**Supplied material:**
○ ○ ○ ○
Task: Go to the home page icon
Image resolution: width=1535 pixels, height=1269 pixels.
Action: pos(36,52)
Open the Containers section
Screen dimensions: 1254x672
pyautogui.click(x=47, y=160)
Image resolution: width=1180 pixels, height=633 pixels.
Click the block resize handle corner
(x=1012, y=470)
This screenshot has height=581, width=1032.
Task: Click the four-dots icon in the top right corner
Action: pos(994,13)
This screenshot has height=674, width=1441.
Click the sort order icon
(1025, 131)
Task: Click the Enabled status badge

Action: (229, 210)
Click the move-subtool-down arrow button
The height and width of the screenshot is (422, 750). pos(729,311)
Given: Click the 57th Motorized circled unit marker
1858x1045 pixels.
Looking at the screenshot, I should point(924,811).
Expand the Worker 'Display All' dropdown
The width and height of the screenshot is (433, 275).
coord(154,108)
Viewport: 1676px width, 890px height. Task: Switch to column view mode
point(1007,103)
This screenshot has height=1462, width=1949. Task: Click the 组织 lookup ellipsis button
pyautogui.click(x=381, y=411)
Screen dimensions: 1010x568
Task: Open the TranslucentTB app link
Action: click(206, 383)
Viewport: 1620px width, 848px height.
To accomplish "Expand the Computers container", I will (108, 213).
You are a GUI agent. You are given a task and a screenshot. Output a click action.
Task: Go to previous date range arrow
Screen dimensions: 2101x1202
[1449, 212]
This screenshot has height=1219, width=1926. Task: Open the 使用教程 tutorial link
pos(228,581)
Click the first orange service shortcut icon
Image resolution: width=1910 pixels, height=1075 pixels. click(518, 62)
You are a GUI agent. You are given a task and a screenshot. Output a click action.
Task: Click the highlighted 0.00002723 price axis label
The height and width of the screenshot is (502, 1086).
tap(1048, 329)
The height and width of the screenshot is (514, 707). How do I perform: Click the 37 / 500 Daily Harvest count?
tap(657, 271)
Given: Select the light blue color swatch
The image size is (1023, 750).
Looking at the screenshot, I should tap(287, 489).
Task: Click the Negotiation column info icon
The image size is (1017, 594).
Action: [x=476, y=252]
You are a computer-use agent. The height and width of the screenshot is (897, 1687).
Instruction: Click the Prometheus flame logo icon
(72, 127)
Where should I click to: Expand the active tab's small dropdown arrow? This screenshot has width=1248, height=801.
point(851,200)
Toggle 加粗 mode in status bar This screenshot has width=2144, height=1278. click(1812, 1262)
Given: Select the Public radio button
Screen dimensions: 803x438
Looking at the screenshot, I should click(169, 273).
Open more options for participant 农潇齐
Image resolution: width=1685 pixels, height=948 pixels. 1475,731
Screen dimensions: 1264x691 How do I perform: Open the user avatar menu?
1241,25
○ ○ ○ ○
**Exercise brief:** Look through the listing above and copy each line where the string "Select" occurs.

**Reply to the exercise:**
Given: Select the light blue color swatch
Given: Select the Public radio button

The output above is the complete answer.